So why did the Jew's often engage in Usury? So too why did they recieve such blow back for doing such? In his definitive book "The Jewish Revolutionary Spirit", Dr. E. Michael Jones explains both the Jewish and Christian reactions to usury:
"The problem was systemic, not easily solved by conciliar pronouncements. High interest rates and compounding are by their nature morally problematic. The Church, following prohibitions in the Hebrew Scriptures, tried to deal with it by moral condemnation. Christians were prohibited from exacting usury, so Jews had the field to themselves, with all of the social odium that went with it. Ecclesiastical prohibition, however, has only a limited effect on behavior, and in the 12th and 13th centuries, the prohibition was counterbalanced by the increasing contact between Christians and Jews made possible by the cities. Increased contact meant increased opportunity to borrow money, and that led to crushing indebtedness, and indebtedness led to the possibility of increased violence against the lender. If people deep in debt to credit card companies and paying 21 percent interest per annum knew that burning down the house of the head of Visa they could eliminate their debts, they might understand the temptations faced by the medieval Christians in financial bondage to the Jews. Many of the financially naive borrowed from Jews to finance “immediate consumption, not productive enterprise. “ Exorbitant interest and compounding led many to financial ruin. The Jews, Glick notes were often guilty of “leading the least productive members of society into ruin by encouraging them to consume beyond their means.” The Jew could charge 40% interest compounded annually, insuring that his debtor would never get out of debt. In a situation like that the crusades, which promised suspension of payment on debt as a recruitment incentive, seemed like a godsend. But the crusaders would also remember the usury that compelled them to leave home when they arrived in Speyer and Mainz and saw the number of Jews living there. Again the problem was systemic:
The connection with money was a condition of Jewish life, and money was the very substance of survival. But money was also the devil’s own creation, and handling it with such intimacy only confirmed what the Gospel of John had declared: that Jews were truly children of the devil. With this in mind one readily understands the pervasive sense of insecurity that came to characterize so much of European Jewish life, even into the 20th Century.
The Jews were often constrained to maintain high interest rates because the conditions of their survival were more political than economic.
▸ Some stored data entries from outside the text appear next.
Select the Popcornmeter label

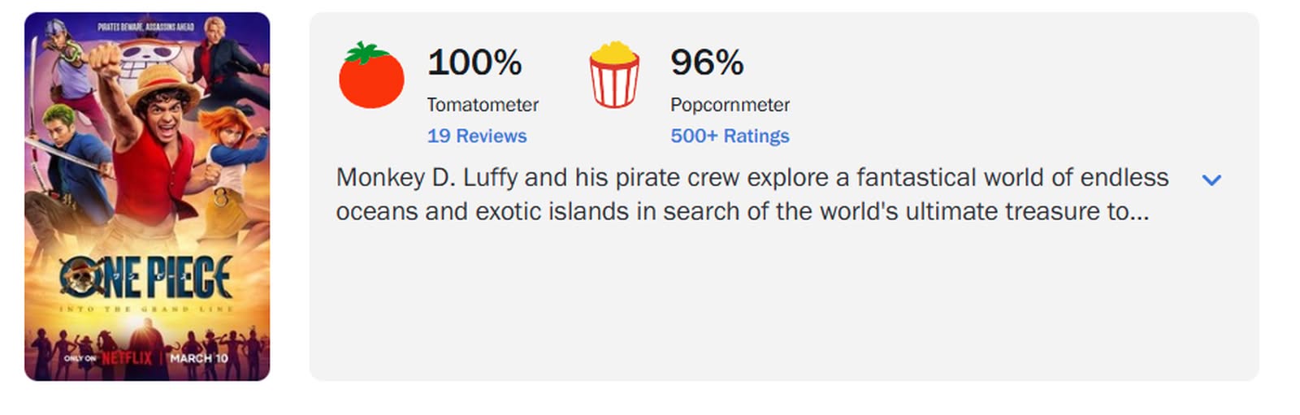click(730, 105)
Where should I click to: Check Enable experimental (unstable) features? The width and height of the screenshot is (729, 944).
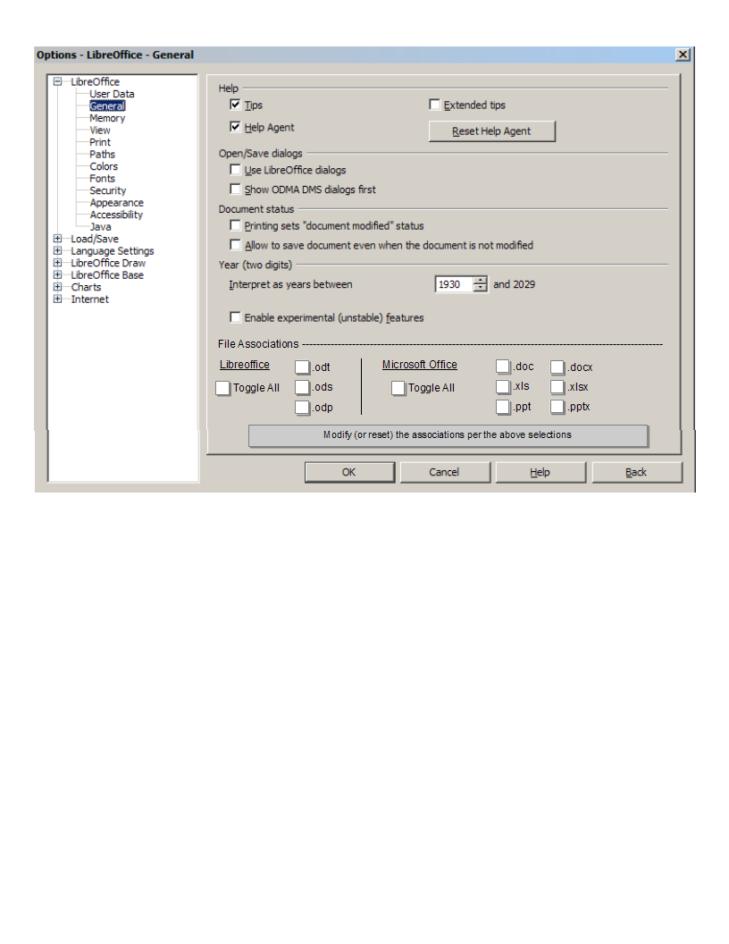pyautogui.click(x=236, y=317)
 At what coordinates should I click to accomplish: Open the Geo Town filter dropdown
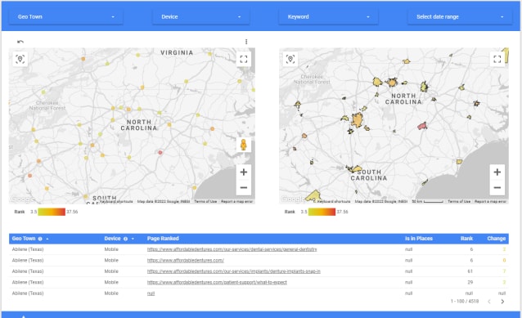[66, 16]
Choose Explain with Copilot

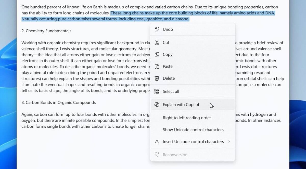(x=181, y=105)
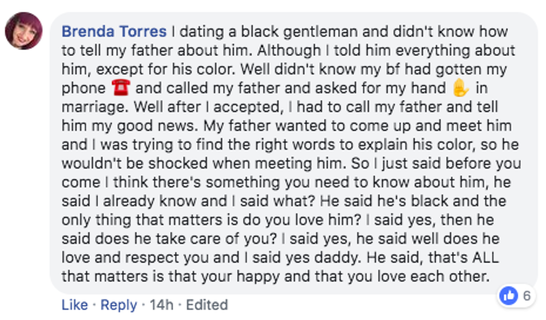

The Jews charged 40% interest to the average person for small sums so they could provide large sums to the lord of the land at lower interest rates. “Usury of such dimensions,” Glick says
Was inescapable if [the Jews] were to meet the lords’ incessant demands for tax payments and low interest loans, but of course it meant that they soon had a reputation of greed and rapacity that confirmed everything said about them in the Gospels. Thus they were caught in a nasty trap: disliked and resented by the general populace because they did no visible work and seemed to flourish on the misfortunes of others; too weak to defend themselves, hence dependent on rapacious lords.
The nobility was tempted to expel the Jews if they ceased to provide money, which could only be raised by exploiting the population at large. As a result, “Jews became pariahs.” Hated by the people who borrowed money that could never be paid back, the Jews were “helpless, in need of protection and obliged to please their protectors” and the natural target for any proletarian revolution. Usury thus allowed Jews to buy “official protection at the price of public detestation.” Money lending is “by its very nature a socially isolated and isolating activity.” With each loan, the Jew’s position became more precarious because it engendered resentment. When the crusades seemed to suspend the laws of everyday life, moral inhibition was suspended too, especially when the crusaders came to towns where complete strangers, and therefore not bound by custom imposed by native places. Mob violence expressed the resentment."
Still think E. Michael Jones is nothing more than a bigot?